Retour au bar/piano pour une reprise de la chanson éponyme, en mode light et délicat, après avoir parlé longuement des membres disparus et regrettés de sa famille, et bu un coup à leur santé - et à la nôtre. Puis le groupe salue longuement et sort de la scène en file indienne en interprétant Outside the Wall en mode fanfare, tandis que chaque membre est filmé en direct, son nom et ses instruments rappelés sur un générique de fin du concert projeté sur les écrans (une très belle idée, et très maîtrisée !).

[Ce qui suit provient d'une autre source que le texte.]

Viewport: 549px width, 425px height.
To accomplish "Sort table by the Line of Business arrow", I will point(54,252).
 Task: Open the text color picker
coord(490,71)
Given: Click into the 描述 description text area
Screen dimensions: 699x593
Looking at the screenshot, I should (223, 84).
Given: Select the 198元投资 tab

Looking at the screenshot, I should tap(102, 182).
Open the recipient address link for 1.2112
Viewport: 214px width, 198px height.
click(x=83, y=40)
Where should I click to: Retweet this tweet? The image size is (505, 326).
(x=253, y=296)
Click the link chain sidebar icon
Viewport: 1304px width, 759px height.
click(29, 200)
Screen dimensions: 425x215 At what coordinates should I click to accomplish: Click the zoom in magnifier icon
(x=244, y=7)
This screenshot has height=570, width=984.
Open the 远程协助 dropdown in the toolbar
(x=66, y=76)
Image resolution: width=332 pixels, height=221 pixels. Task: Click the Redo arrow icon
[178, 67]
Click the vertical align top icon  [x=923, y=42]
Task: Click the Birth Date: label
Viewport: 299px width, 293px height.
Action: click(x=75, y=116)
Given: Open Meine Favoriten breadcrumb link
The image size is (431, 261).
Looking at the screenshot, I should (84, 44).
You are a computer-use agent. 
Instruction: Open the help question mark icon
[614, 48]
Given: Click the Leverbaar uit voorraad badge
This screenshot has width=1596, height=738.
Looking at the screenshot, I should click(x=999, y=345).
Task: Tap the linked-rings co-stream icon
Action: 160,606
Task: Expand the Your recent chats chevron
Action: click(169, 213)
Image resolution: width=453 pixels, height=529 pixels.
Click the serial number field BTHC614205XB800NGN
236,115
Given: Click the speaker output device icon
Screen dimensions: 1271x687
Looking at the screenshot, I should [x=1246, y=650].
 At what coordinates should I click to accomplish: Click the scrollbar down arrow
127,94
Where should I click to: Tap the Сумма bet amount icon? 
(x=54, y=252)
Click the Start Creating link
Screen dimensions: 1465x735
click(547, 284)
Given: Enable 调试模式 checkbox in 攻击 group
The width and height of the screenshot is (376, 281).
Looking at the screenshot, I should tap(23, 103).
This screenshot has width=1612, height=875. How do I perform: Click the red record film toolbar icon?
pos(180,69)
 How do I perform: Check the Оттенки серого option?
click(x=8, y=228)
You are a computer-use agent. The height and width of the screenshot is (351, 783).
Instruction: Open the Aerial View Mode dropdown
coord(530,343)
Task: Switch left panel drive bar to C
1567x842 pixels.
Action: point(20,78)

Pour cette fois encore, et la dernière sans doute (snif), on a donc adoré passer la soirée avec ce bon vieux Roger Waters, ses défauts et ses qualités, son envie intacte et palpable à quatre-putain-de-vingt balais de (se) faire plaisir sur scène, et surtout son sens exceptionnel de la mise en scène. Très différent de la tournée précédente (y compris au niveau de la setlist - no "machine" tonight, snif), ce show 2023 a donc tenu toutes ses promesses, y compris celle de nous faire presque toucher du doigt une légende vivante du rock britannique...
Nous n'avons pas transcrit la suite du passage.